With Foreign Data Wrappers, the possibilities are limitless


The old adage, “Don’t put all your eggs in one basket” is certainly applicable to information management as well. In this era, where information is distributed everywhere, from government archives to social media feeds, it is impractical to store and access data in one place. Corollary to that, each method of storage has its strengths and weaknesses, so in some cases PostgreSQL may not be the best-suited database for caching, queueing, or distributing, when other database engines like Redis, Kafka, or Cassandra may do a better job. While the aggregation visualization of this information can be challenging, PostgreSQL’s Foreign Data Wrappers implementation empowers users to access many platforms seamlessly.

What are Foreign Data Wrappers?

Foreign Data Wrappers (FDW) is PostgreSQL’s implementation of SQL/MED (SQL Management of External Data that was added to the SQL standard in 2003. It is a way to access external data that does not actually live within a specific PostgreSQL cluster. There are many data sources, including flat files (.csv files), other RDBMSes (MySQL, Oracle, etc.), Google Spreadsheets, and even output from REST APIs, and FDWs allow Postgres users to access these data in tabular format, permitting JOINs and filters, and thereby allowing deeper insights without having to migrate that information first. FDW was first introduced in 2011 with read-only access to external data, and in 2013 write support was introduced in PostgreSQL 9.3. Since then, many FDWs have been written and published, allowing Postgres users access to just about any information source imaginable.

Multicorn Makes it Magical

The PostgreSQL documentation specifies how to write a Foreign Data Wrapper, but not everyone is adept at coding in C. Members of the community have created ways to make the creation of FDWs more accessible to people who are accustomed to coding in languages like Python and Ruby, and Multicorn is one of those interfaces. In fact, over 50 of the FDWs listed on the PostgreSQL Wiki page are written for access via Multicorn. I’d heard of Multicorn before, and thought I would give it a try. I had recently started working with Cloudsmith, a package management platform with a very nice API, and I figured maybe I could make an FDW to connect with our internal deployment portal. To get started, I forked the Mailchimp FDW and started making a couple of classes for Cloudsmith:

class CloudsmithFDW(ForeignDataWrapper):
    def __init__(self,options,columns):

        self.page_size =  30

    def fetch(self):
        headers = {
          "accept": "application/json",
          "X-Api-Key": self.key

        response = requests.get(self.url, headers=headers)

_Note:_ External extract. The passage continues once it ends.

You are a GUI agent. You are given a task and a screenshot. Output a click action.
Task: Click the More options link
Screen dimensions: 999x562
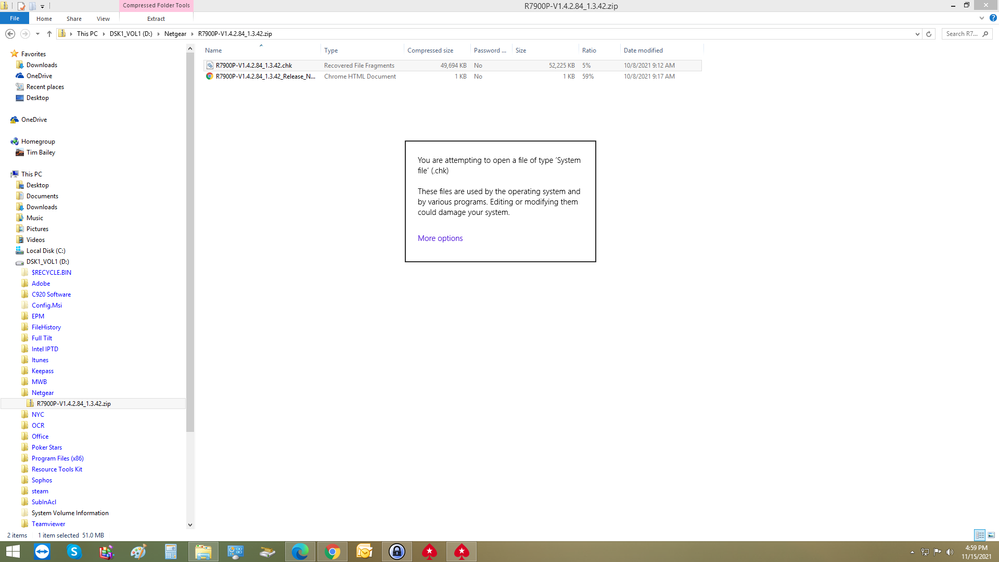pos(440,238)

        return json.loads(response.text)

    def execute(self, quals, columns):
        for item in self.fetch():
            output = {}
            for column_name in self.columns:
                output[column_name] = item[column_name]
            yield output

class CloudsmithPackageFDW(CloudsmithFDW):
    def __init__(self,options,columns):
        self.url = f"https://api.cloudsmith.io/v1/packages/{self.owner}/{self.repo}/?sort=-date"

The Python code simply uses a requests call to send an HTTP GET to the Cloudsmith API, and stores the response as JSON. From there, we load up the FDW and access the data:


CREATE SERVER cloudsmith_fdw 
options (
  wrapper 'cloudsmith_fdw.CloudsmithPackageFDW'


CREATE FOREIGN TABLE cloudsmith.packages (
        self_url TEXT,
        stage TEXT,
        status TEXT,
        sync_progress TEXT,
        downloads TEXT,
        extension TEXT,
        filename TEXT,
        "size" TEXT,
        repository TEXT,
        summary TEXT,
        version TEXT     -- See the Cloudsmith docs for other available columns
) server cloudsmith_fdw options (
   key 'your_secret_api_key'

SELECT * FROM cloudsmith.packages;

That’s it! With that, we’re able to get information from Cloudsmith and work with it within PostgreSQL, just as if it were like any other table in the database. Granted, the cloudsmith_fdw is not feature-complete, but the process is surprisingly simple, and there are additional features in Multicorn that can be leveraged to further refine the search. With Multicorn, the possibilities are literally endless – someone even ventured to write a controller for their smart lightbulbs.


With FDWs, PostgreSQL continues to be “The World’s Most Advanced Open Source Relational Database” by enabling users to work with many data sources without having to go through the tedious process of migration and validation. I look forward to seeing the list of FDWs continue to expand on the PostgreSQL wiki page.